State economist Pearl Imada Iboshi said there is no immediate way to quantify the Sept. 11 terrorist attacks' impact on the state's economy. But officials fear that the unemployment lines will steadily grow if the downturn lasts much longer and the threat of large-scale layoffs grows. Hotels continue to report low occupancy and businesses statewide from restaurants to skydiver schools continue to suffer.
Matthew Ching, who works for a company that produces weddings for visitors from Japan, hasn't worked since Saturday.
"I'm the only one supporting my family, so I need some kind of money coming in," he said. "Right now we're down to my last paycheck, and after that we'll have to use credit cards. It's really depressing to see everyone out of work. There's just no money coming into Hawai'i."
Hotel operators say they hope to avoid laying off workers completely and are optimistic the industry will recover quickly.
"Layoffs is the last thing we want to do, and we don't anticipate it," said Claire Morris-Dobie, spokeswoman for the 639-room Hyatt Regency Kaua'i Resort and Spa. Occupancy levels are down, she said, but some guests who were delayed on other islands while airports were closed are now arriving, and others who postponed trips have now rescheduled and are due to come soon.
Cynthia Rankin of Starwood Hotels said the company, which operates more than 7,000 rooms in 13 hotels across the state, said the company had not laid off any employees but had definitely reduced work hours.
"Hopefully that will be the extent of it," she said. "Everyone's hurting and there's a trickle-down effect, but we're hoping it's going to start picking up in the next couple weeks."

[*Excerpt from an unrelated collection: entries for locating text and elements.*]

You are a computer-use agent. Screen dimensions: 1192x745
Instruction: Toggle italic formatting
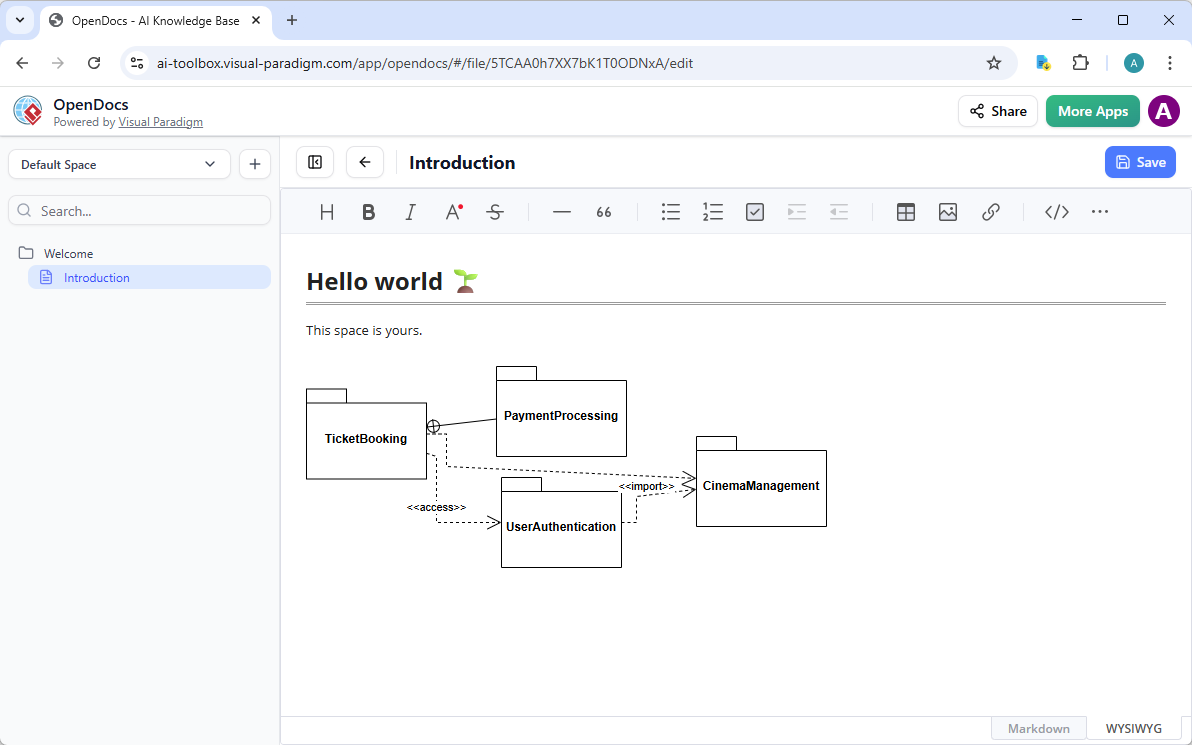click(x=410, y=211)
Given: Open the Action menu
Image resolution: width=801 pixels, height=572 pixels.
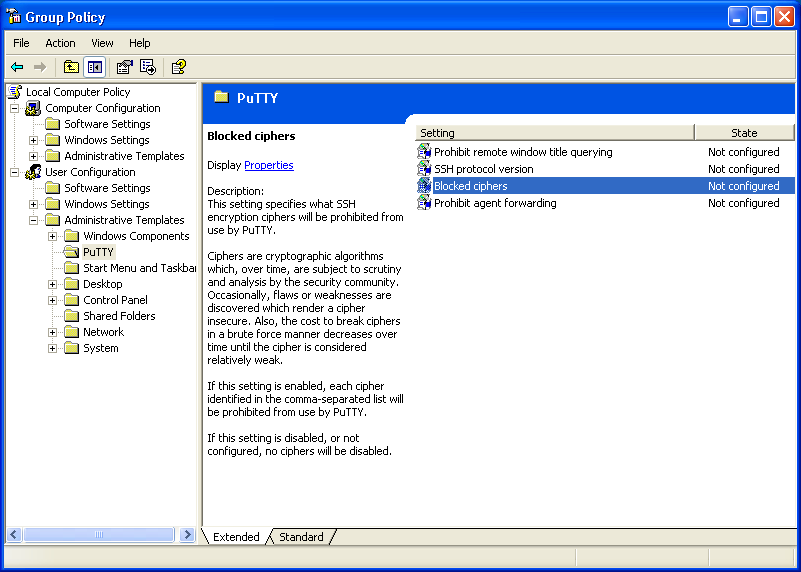Looking at the screenshot, I should pos(60,43).
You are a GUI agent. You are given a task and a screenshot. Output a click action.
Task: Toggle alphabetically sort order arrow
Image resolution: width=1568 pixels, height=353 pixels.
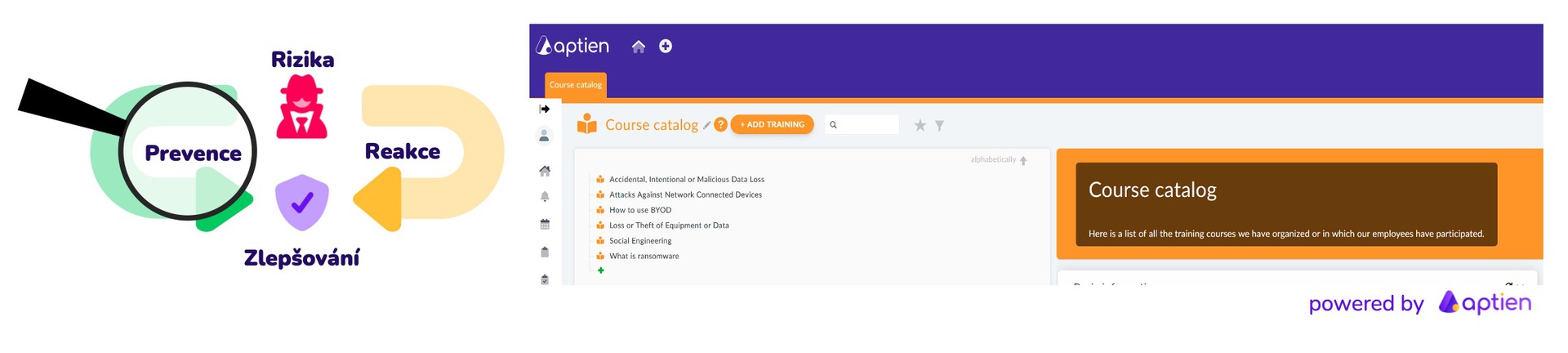point(1023,160)
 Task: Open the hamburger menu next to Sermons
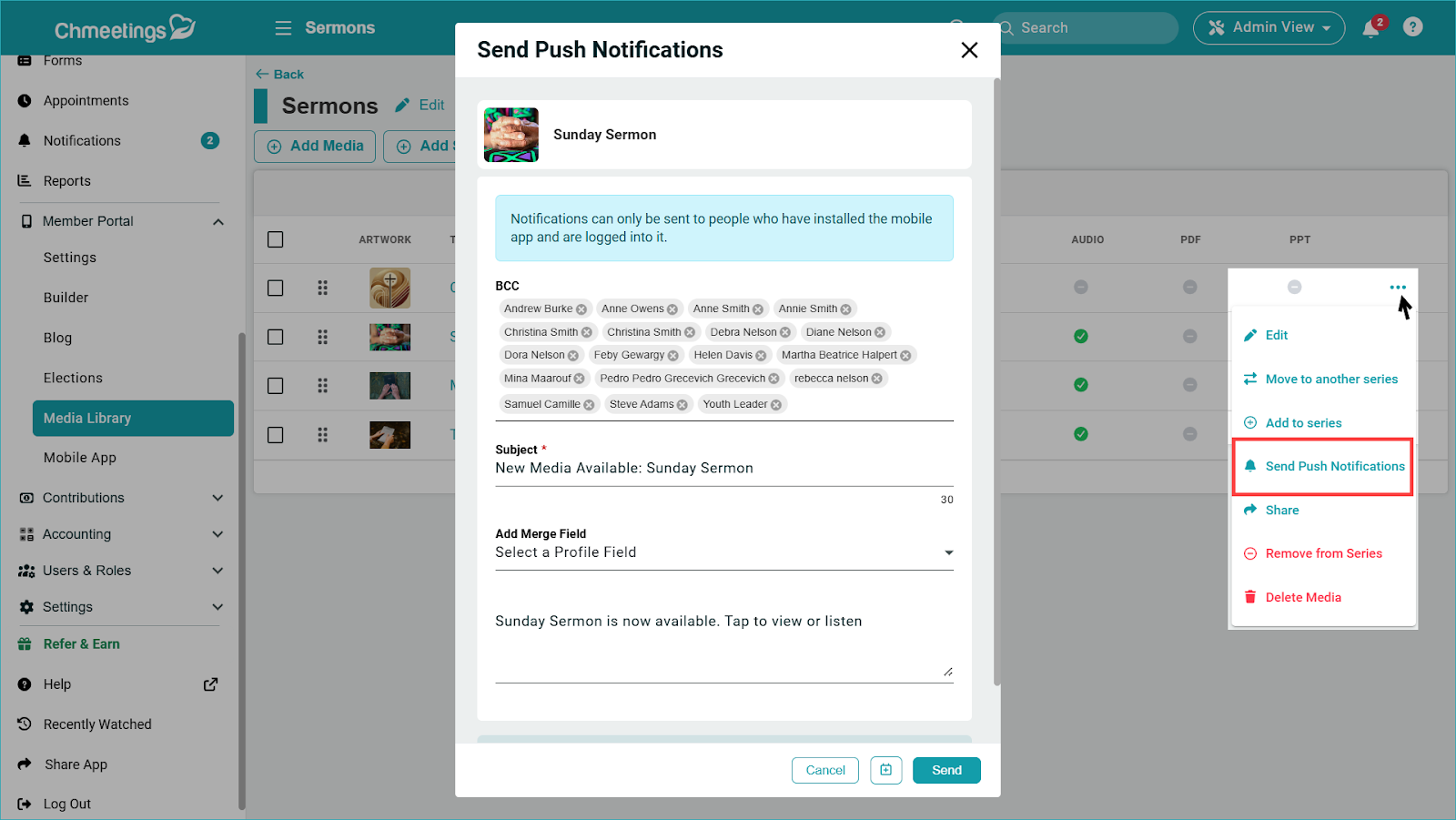click(x=283, y=28)
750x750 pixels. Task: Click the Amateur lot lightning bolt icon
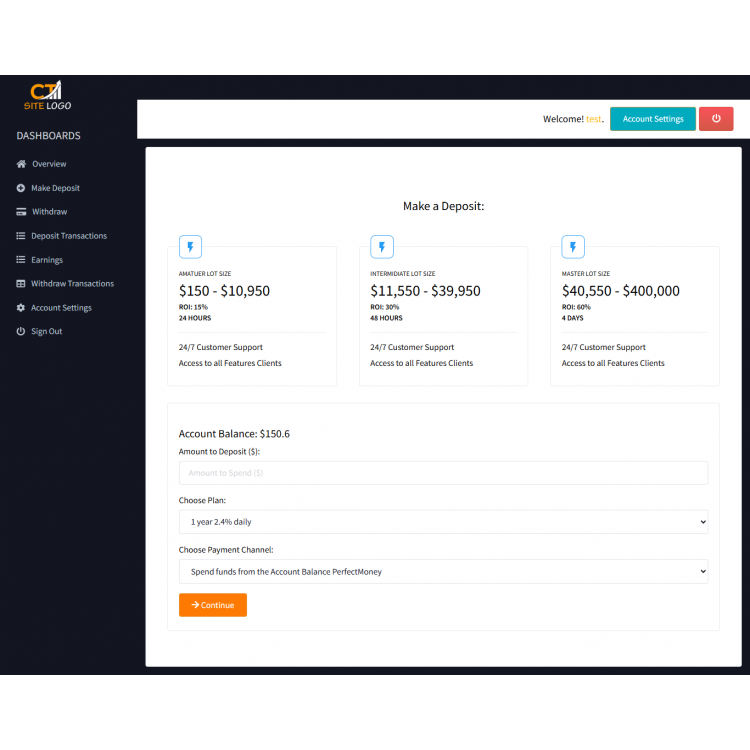tap(190, 247)
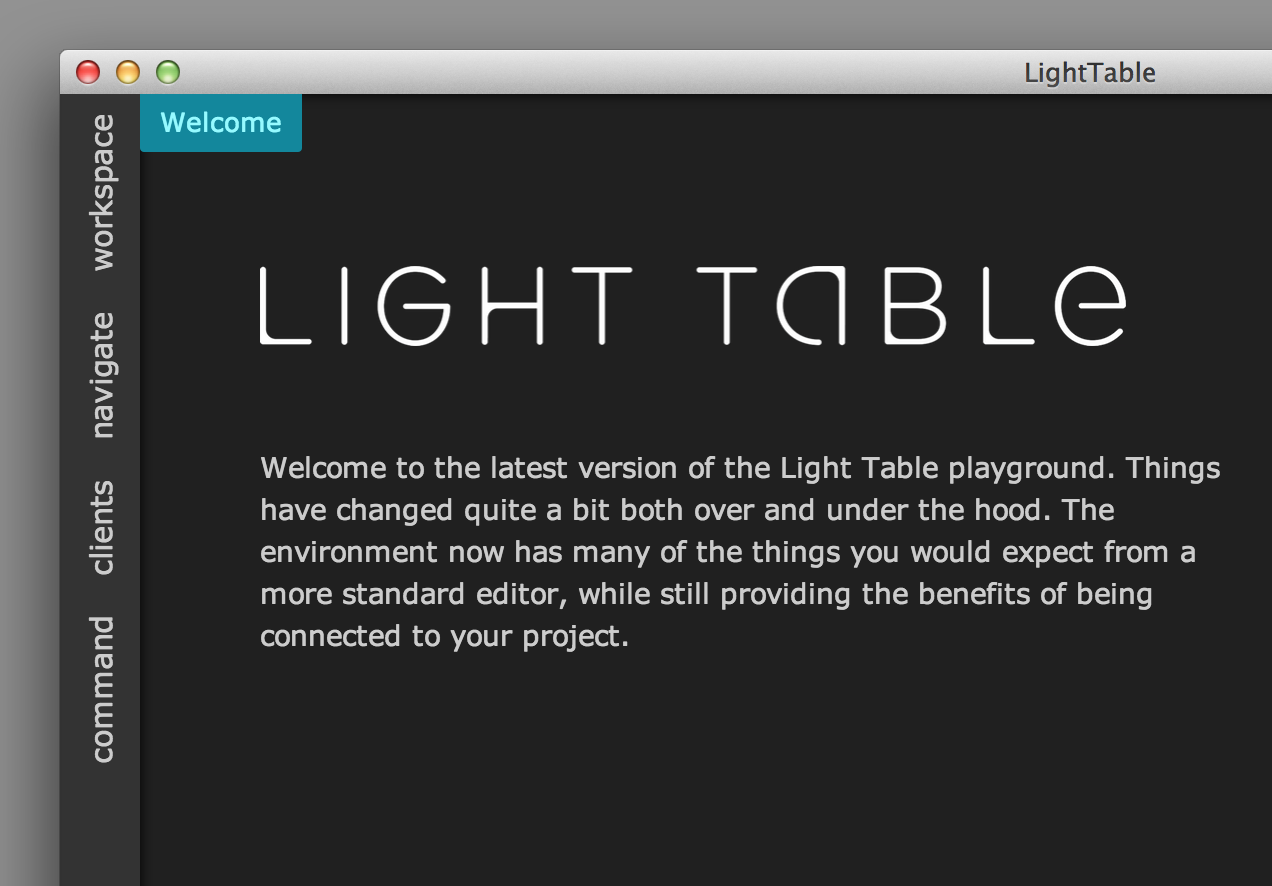Close the LightTable window with red button

tap(89, 72)
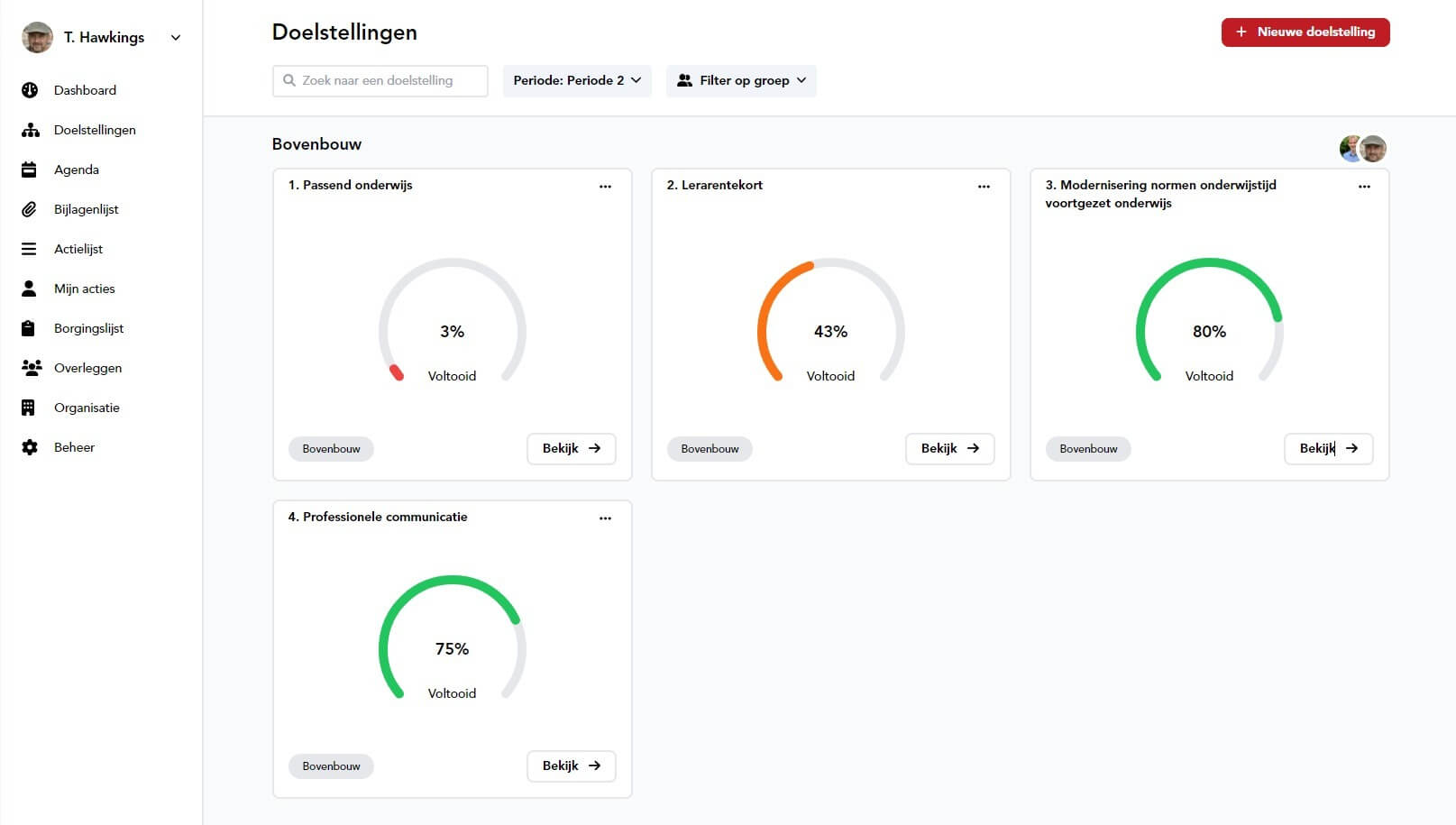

The 3,000-room Hilton Hawaiian Village hasn't laid anyone off but has also reduced staff levels by cutting some work hours, spokeswoman Paula Imamura said.
"It's a short-term solution at this time," she said. "We're looking at this on a day-to-day basis and making adjustments. Everyone in the tourism industry right now is facing adjustments."
Hawai'i Hotel Association president Murray Towill said it was too early to know whether widespread layoffs could be expected soon. That will depend largely on how the United States responds to the attacks and on whether any more would occur.
"Part of the issue is the uncertainty of what's happening next," Towill said. "None of us know."
Most travel marketing efforts have been put on hold since the attacks, out of respect for the situation and a realization that advertising would not do much good right now, he said.
"The real issue is the timing of getting back into the marketplace," Towill said. "It's really a sensitivity issue and an effectiveness issue."
Jack Hufstetler, operations director for many hotel shows and special events across the state, said he never dreamed that the work force could be damaged so badly so quickly and that he would be waiting in the unemployment line.
"I'm just amazed at the impact of this terror attack," he said. "You would never guess how deep it would penetrate into Hawai'i's economy. Now everyone in Hawai'i is a victim of the attack."